### EXCERPT TO READ
+--
= Health in Serbia =

Serbia ranked 65th in the world in life expectancy in 2018 with 73.3 years for men and 78.5 years for women. As of 2018, it had a low infant mortality rate (4.86 per 1,000 live births). As of 2017, it had 2.96 practicing physicians (not including Kosovo) per 1,000 people.

With 14.55 deaths per 1,000 persons, Serbia is among the world's ten countries with the highest mortality rate.

The Human Rights Measurement Initiative finds that Serbia is fulfilling 71.3% of what it should be fulfilling for the right to health based on its level of income. When looking at the right to health with respect to children, Serbia achieves 99.4% of what is expected based on its current income. In regards to the right to health amongst the adult population, the country achieves 91.8% of what is expected based on the nation's level of income. Serbia falls into the "very bad" category when evaluating the right to reproductive health because the nation is fulfilling only 22.7% of what the nation is expected to achieve based on the resources (income) it has available.

==History==
The Institute of Public Health of Serbia was first established in 1919, when it was called the Ministerial Commission for Epidemiology. In 1945, it was called the Central Institute of Hygiene and encompassed the Federal Institute of Hygiene, the Institute of Epidemiology, and the Institute of Bacteriology and Epidemiology. It changed its name to the Institute of Public Health of Serbia in 2006.
+--
### EXERCISES
(1) Do the following statements agree with the passage on health in Serbia? (a) In 2018, life expectancy for women in Serbia was 78.5 years. (b) The Institute of Public Health of Serbia took that name in 1945. (c) For the right to health among adults, Serbia achieves 99.4% of what is expected based on its income. Answer yes or no for each, and quote the words of the passage that decide it.
(2) What are all the percentages in the passage on health in Serbia?
(3) Continue the passage on health in Serbia after its last sentence.
+--
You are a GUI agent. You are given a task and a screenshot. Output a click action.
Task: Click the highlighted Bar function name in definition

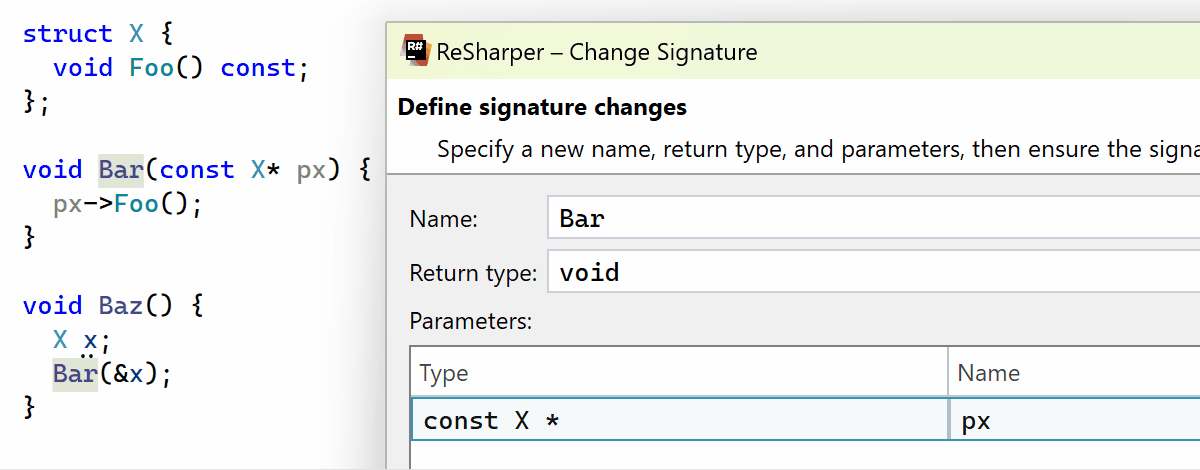tap(121, 170)
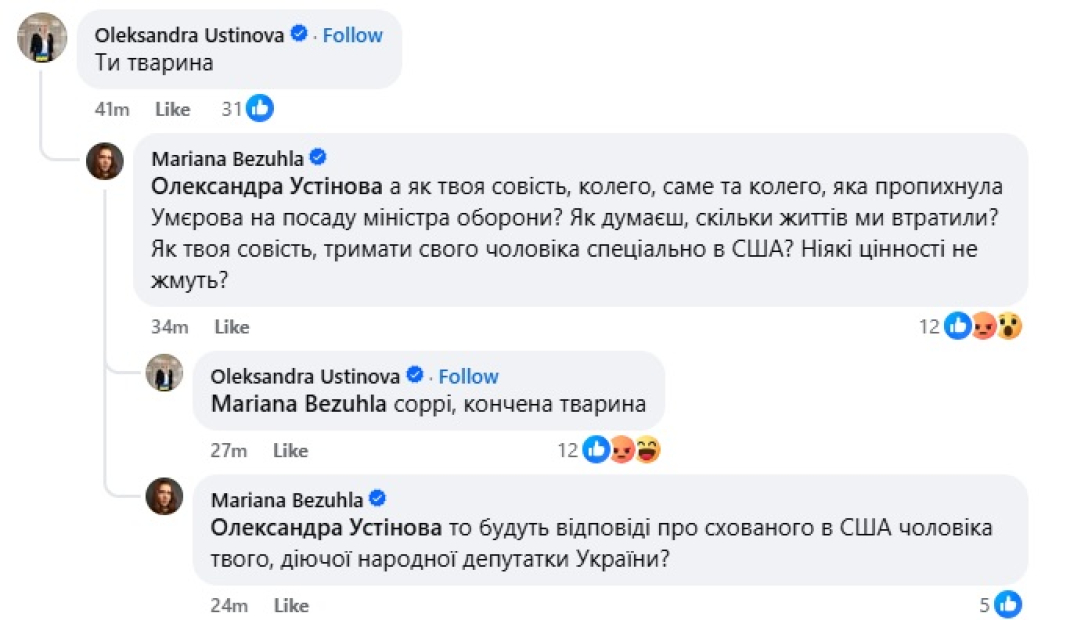Screen dimensions: 1088x620
Task: Open the 41m timestamp of the top comment
Action: coord(112,109)
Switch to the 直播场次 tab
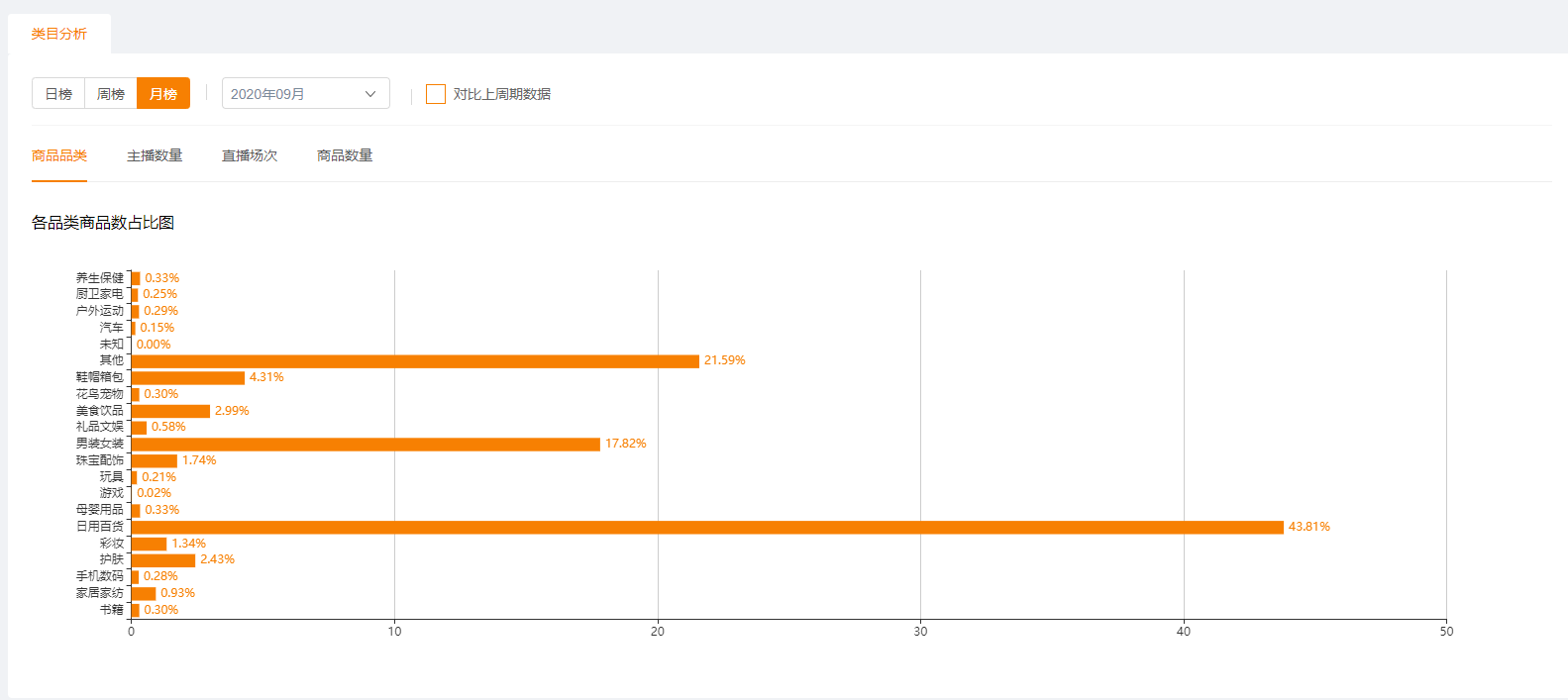The width and height of the screenshot is (1568, 700). pos(250,155)
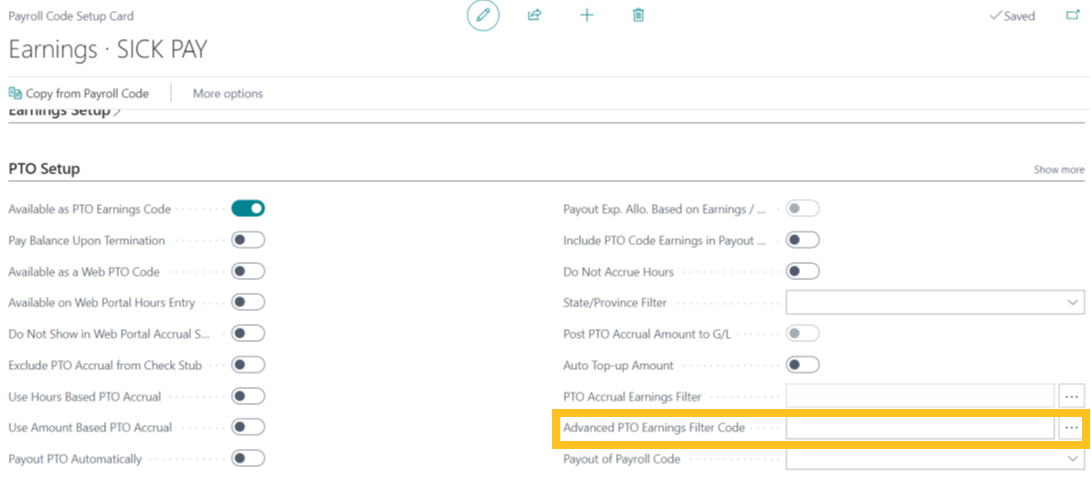The height and width of the screenshot is (477, 1091).
Task: Toggle Do Not Accrue Hours switch
Action: 803,271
+--
### ANSWERS FOR EACH ITEM
(1)
(a) Yes: "73.3 years for men and 78.5 years for women"
(b) No: "It changed its name to the Institute of Public Health of Serbia in 2006."
(c) No: "In regards to the right to health amongst the adult population, the country achieves 91.8% of what is expected based on the nation's level of income."

(2)
- 71.3% (the right to health overall)
- 99.4% (the right to health for children)
- 91.8% (the right to health for adults)
- 22.7% (the right to reproductive health)

(3)
==Statistics==

===Health care overview===
As of 2014, the expenditure on health care in Serbia was 10.37% of GDP in 2014, US$1,312 per capita. Also, as of 2014, Serbia had 308 doctors per 100,000 people (360 per 100,000 people was European Union (EU) average), 628 non-doctoral medical staff per 100,000 people (1,199 per 100,000 people was EU average). Although there is a trend of decreasing number of hospital beds per 100,000 people in Europe due to better efficiency and diagnostics, Serbia is among the leading countries in Europe with 552 hospital beds per 100,000 people. In terms of the availability of medical equipment, Serbia is slightly trailing behind the average of EU countries.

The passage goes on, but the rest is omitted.